Tomorrow There Will Be Apricots
Five years in the lives of Syrian women in Jordan (2012-2017)
An interactive documentary and photo essay, sneak peak, contact to view webdoc/installation
في المِشْمِش
"The Syrian crisis devastated a country I knew and loved."
The very stability Syria once knew was extracted at a heavy price. Dissent was not tolerated, neither speech nor association was free, and the notorious prisons of the Syrian regime were full of those who would object. Tomorrow There Will Be Apricots is born out of the current terrible moment, when even greater blackness has enveloped Syria.

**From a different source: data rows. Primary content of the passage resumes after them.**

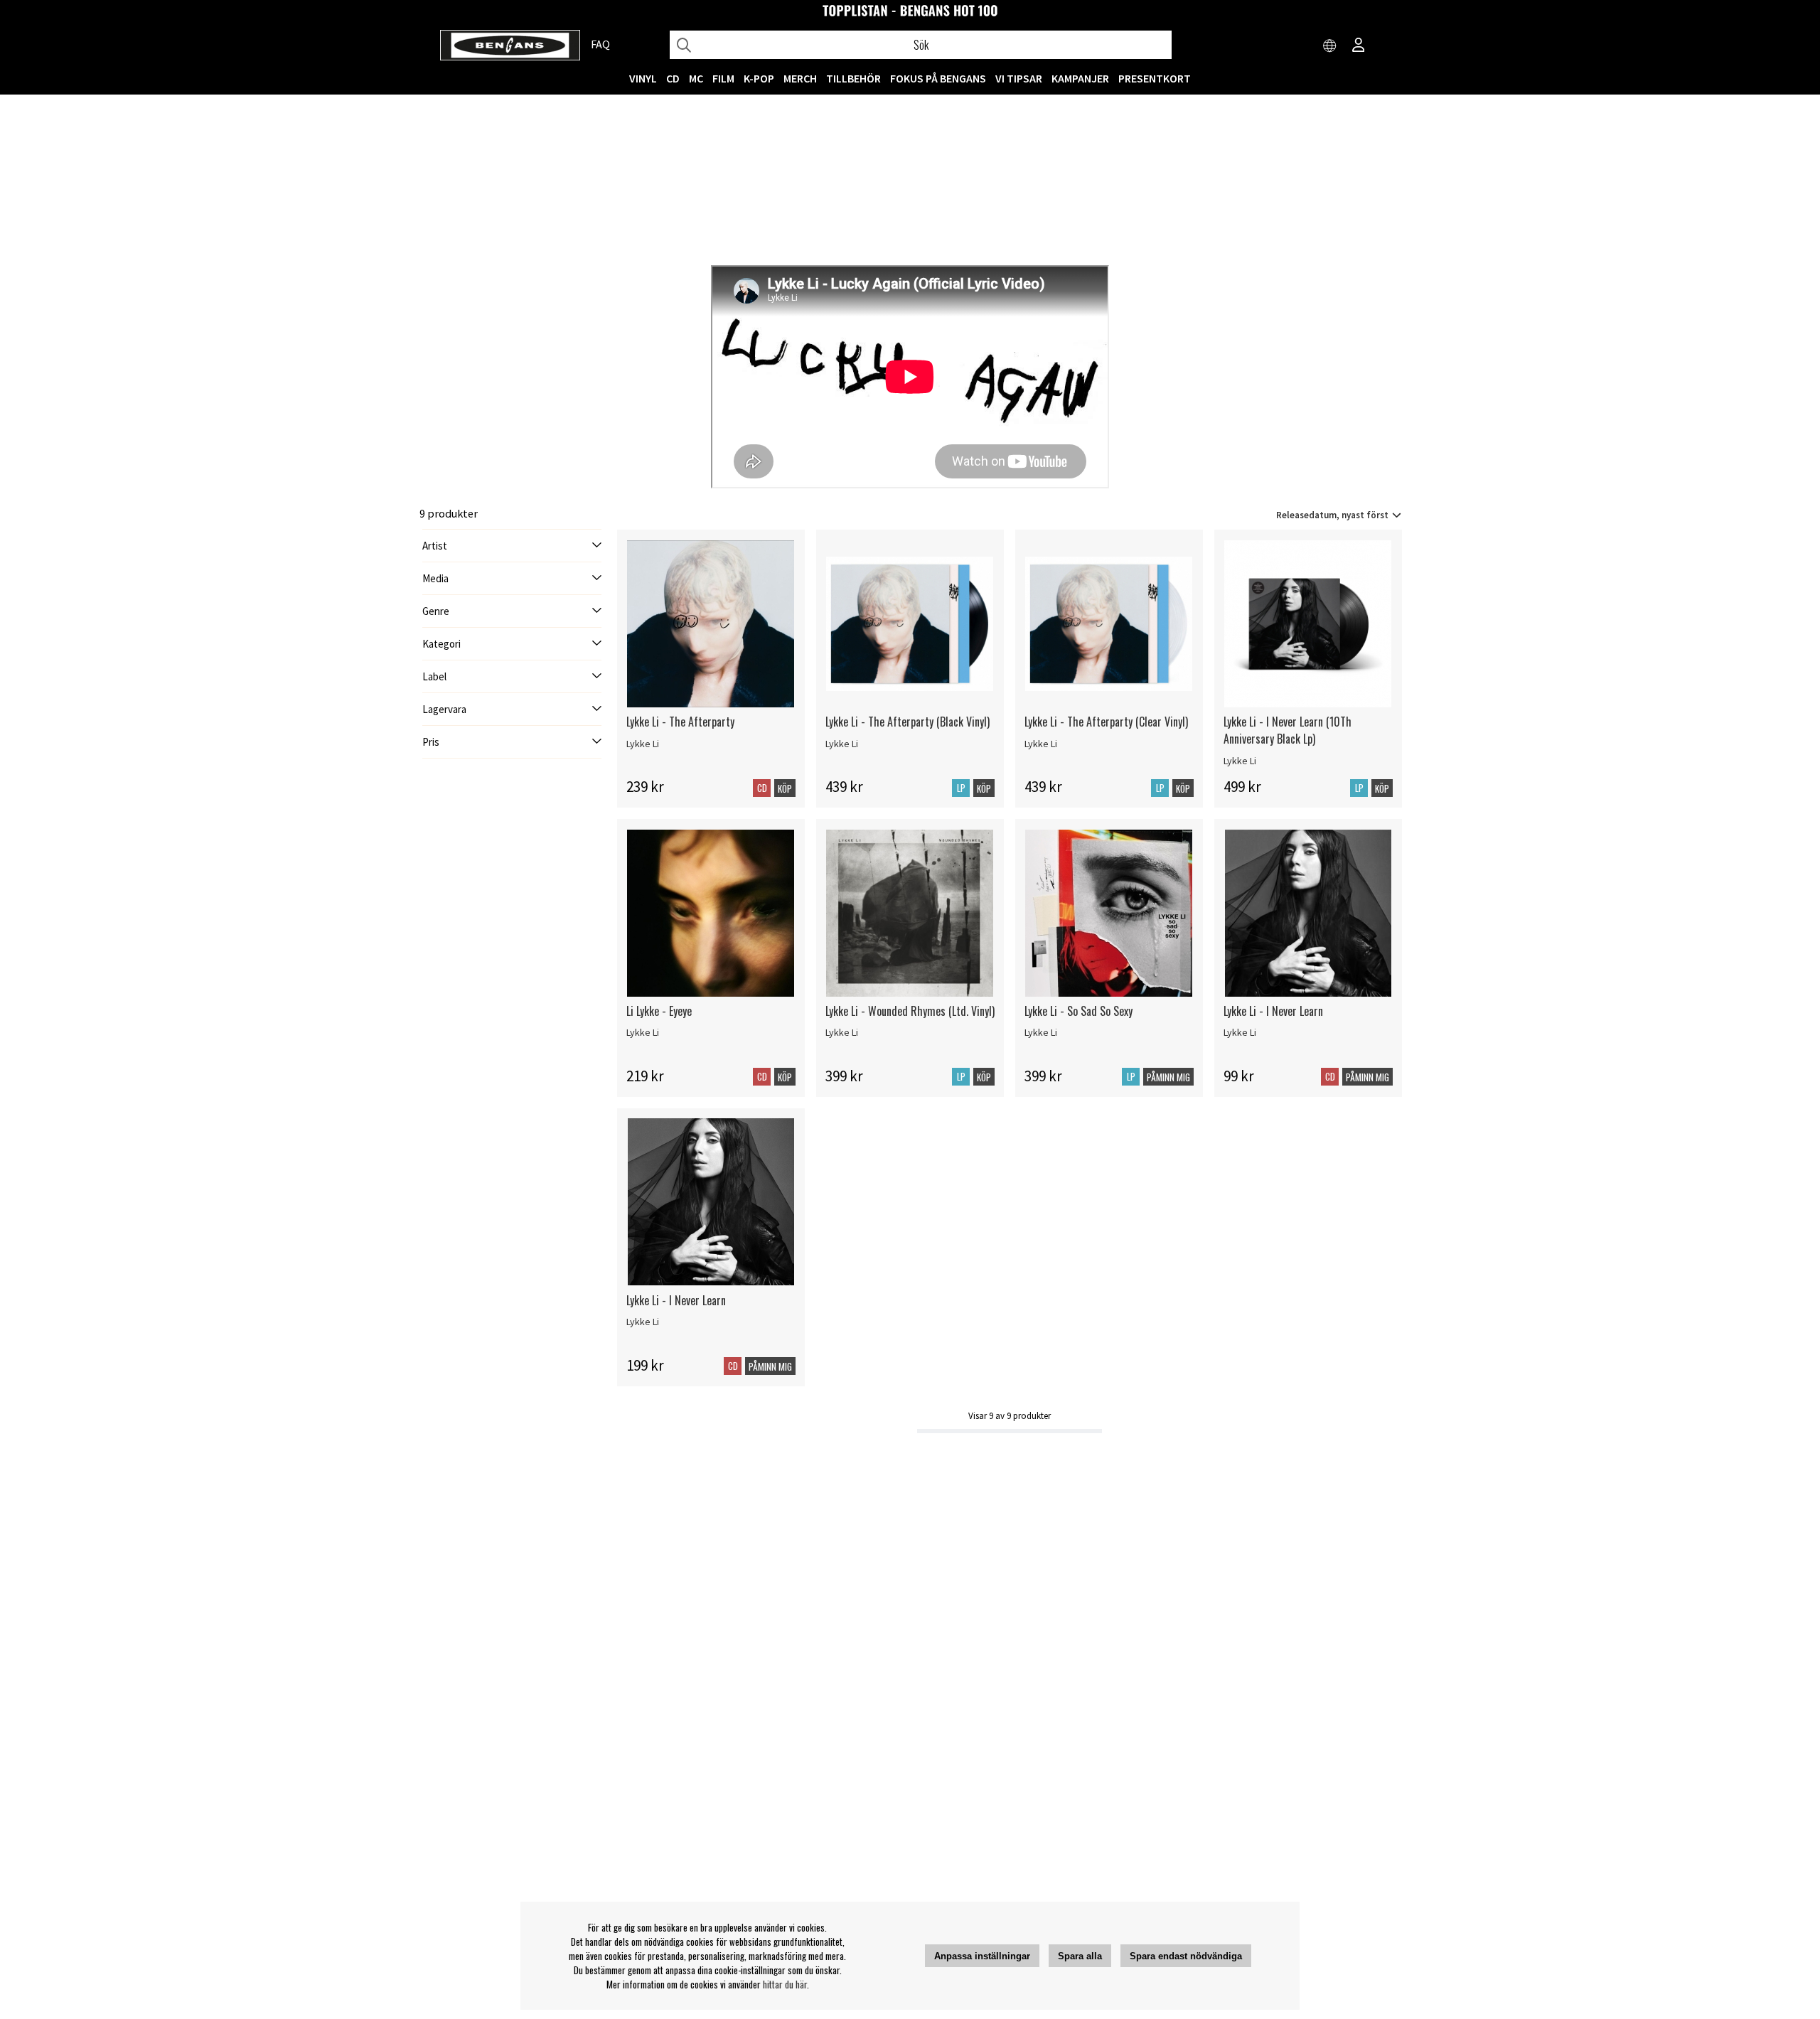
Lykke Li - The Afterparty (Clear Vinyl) (1106, 721)
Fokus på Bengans (938, 78)
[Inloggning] (1358, 46)
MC (696, 78)
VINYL (643, 78)
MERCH (800, 78)
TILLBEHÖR (853, 78)
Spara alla (1080, 1956)
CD (673, 78)
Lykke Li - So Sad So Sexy (1078, 1010)
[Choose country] (1330, 46)
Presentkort (1154, 78)
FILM (723, 78)
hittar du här (785, 1984)
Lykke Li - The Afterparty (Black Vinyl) (907, 721)
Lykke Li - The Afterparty (680, 721)
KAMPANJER (1080, 78)
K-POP (759, 78)
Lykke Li (642, 743)
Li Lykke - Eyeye (659, 1010)
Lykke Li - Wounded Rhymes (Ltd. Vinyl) (910, 1010)
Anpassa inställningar (982, 1956)
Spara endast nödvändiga (1186, 1956)
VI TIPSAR (1018, 78)
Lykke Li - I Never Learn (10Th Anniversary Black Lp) (1287, 730)
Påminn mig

As a photojournalist, I was often assigned to cover the spillover into Jordan of Syria’s disaster. But after each story was finished and filed, I still had endless material that was outside the scope of those assignments but needed to be shared and at the same time, needed a different kind of canvas to be more fully explored. After all, much of what defined these Syrians’ lives were the absences – of both people and places. But how do you photograph what isn’t there? To overcome such challenges, I worked collaboratively with the people I photographed to create these performed portraits.
This project is, therefore many things: study, investigation, documentary, reenactment, archive, rumination, and even séance, for those desperate to resurrect the dead or confront the past and its ghosts.
*All names have been changed to pseudonyms at the request of the interviewees’ for their protection."